══ DATA ══

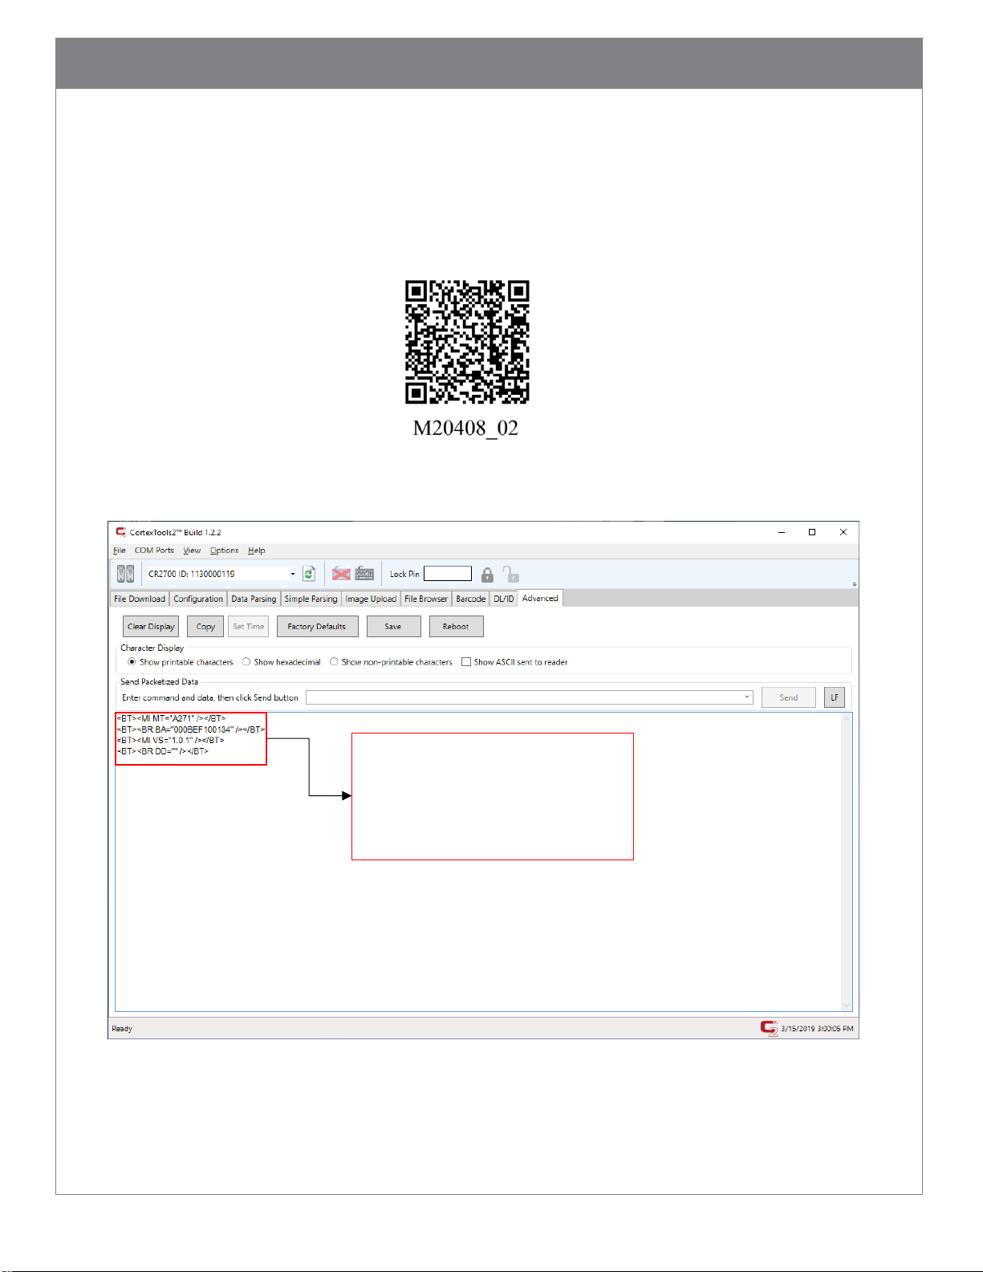Enable Show ASCII sent to reader

click(x=465, y=662)
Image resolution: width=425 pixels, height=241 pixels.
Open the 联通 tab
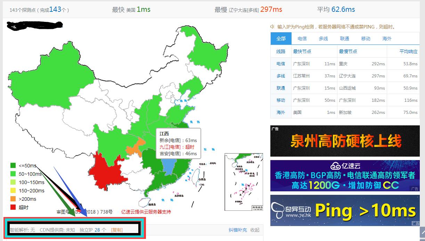click(x=344, y=39)
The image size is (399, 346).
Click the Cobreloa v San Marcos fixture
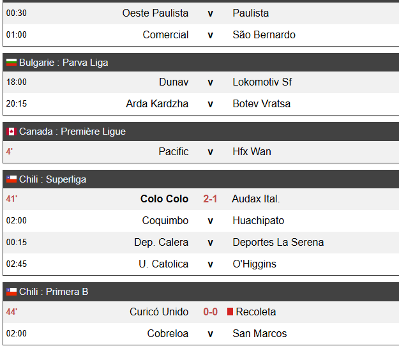click(201, 333)
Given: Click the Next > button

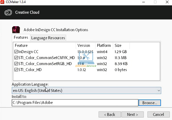Looking at the screenshot, I should pos(132,115).
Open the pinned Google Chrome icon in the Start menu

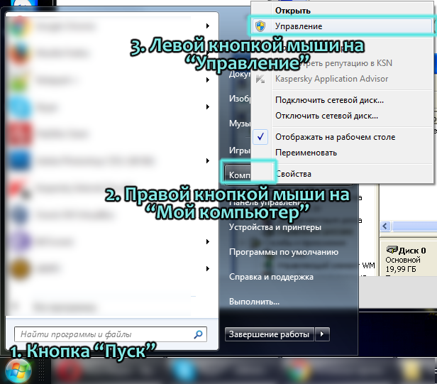tap(19, 26)
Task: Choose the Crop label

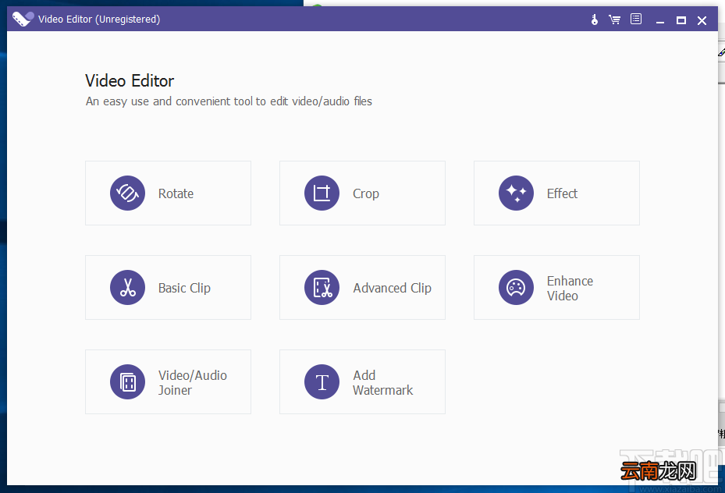Action: pyautogui.click(x=366, y=194)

═══

◆ **CHALLENGE**: Reproduce the listing above line for line, without any changes, and leave out the pictures.

◆ **ANSWER TO THE EXERCISE**:
Enable Show ASCII sent to reader

click(x=465, y=662)
Image resolution: width=425 pixels, height=241 pixels.
Open the 联通 tab
click(x=344, y=39)
The image size is (399, 346).
Click the Cobreloa v San Marcos fixture
click(201, 333)
Given: Click the Next > button

Looking at the screenshot, I should pos(132,115).
Open the pinned Google Chrome icon in the Start menu

tap(19, 26)
Task: Choose the Crop label

Action: pyautogui.click(x=366, y=194)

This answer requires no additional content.